### [JOB A]
According to the writing workshop post, when did the author personally go through Phase 1?
### [JOB B]
Using the Phase 1 section of the writing workshop post, list in order each thing it says a workshop newcomer does.
### [JOB C]
Retype the writing workshop post, starting with "This is a normal" and going on through "workshops in college.".

### [QUOTED PASSAGE]
++++++

The Writing Workshop, or, Only Do This to Yourself if You Crave Intense Discomfort.

A while back, I wrote a post on stages of the writing career from the point of view of submitting.  I thought I’d track the writer’s progress from the point of view of the Creative Writing Workshop, given that a writing career, these days, almost inevitably involves undergoing a whole series of them.  Here, then, are my findings:

Phase 1: Crippling Terror and Impostor Syndrome

This is a normal response when confronted by the format for the first time.  Having your piece workshopped is an exercise in naked fear, and when it’s up you take frantic notes on everything everyone says since you can’t spend any energy processing the feedback: all your attention must be channeled towards not bursting into tears like a little girl.  Your face is a particular shade of crimson that immediately identifies you as a workshop newbie, which will cause a kind-hearted instructor to go easy on you and a hard-assed one to plow into your guts with renewed vigor.  When giving feedback on other people’s work, you are merely blindly stumbling, trying not to look like too much of a clueless dumbass.

• Phase personally undergone in: 1997, during my first two workshops in college.

++++++

### [DATASET EXTRACT]
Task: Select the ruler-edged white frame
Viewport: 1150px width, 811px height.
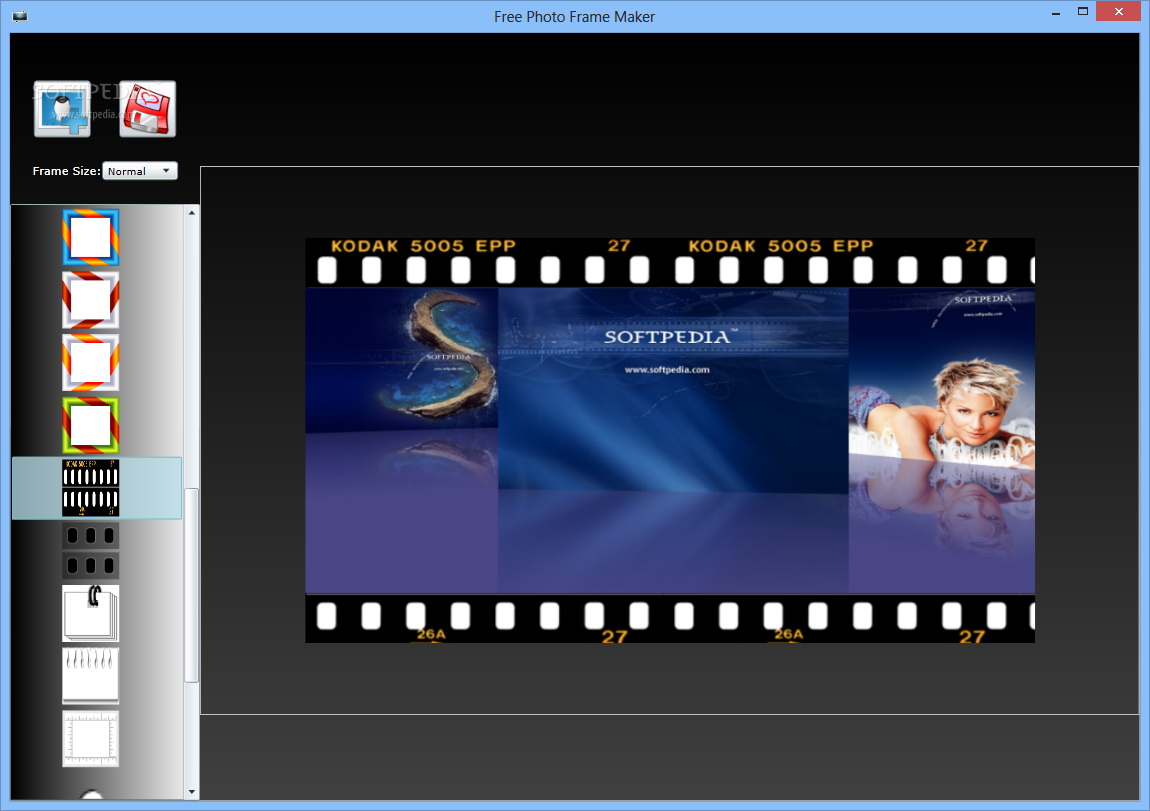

++++++

### [EXERCISE RESPONSE A]
In 1997, during the author's first two workshops in college.

### [EXERCISE RESPONSE B]
- Takes frantic notes on everything everyone says.
- Channels all attention toward not bursting into tears.
- Blindly stumbles when giving feedback on other people's work.
- Tries not to look like too much of a clueless dumbass.

### [EXERCISE RESPONSE C]
This is a normal response when confronted by the format for the first time.  Having your piece workshopped is an exercise in naked fear, and when it’s up you take frantic notes on everything everyone says since you can’t spend any energy processing the feedback: all your attention must be channeled towards not bursting into tears like a little girl.  Your face is a particular shade of crimson that immediately identifies you as a workshop newbie, which will cause a kind-hearted instructor to go easy on you and a hard-assed one to plow into your guts with renewed vigor.  When giving feedback on other people’s work, you are merely blindly stumbling, trying not to look like too much of a clueless dumbass.

• Phase personally undergone in: 1997, during my first two workshops in college.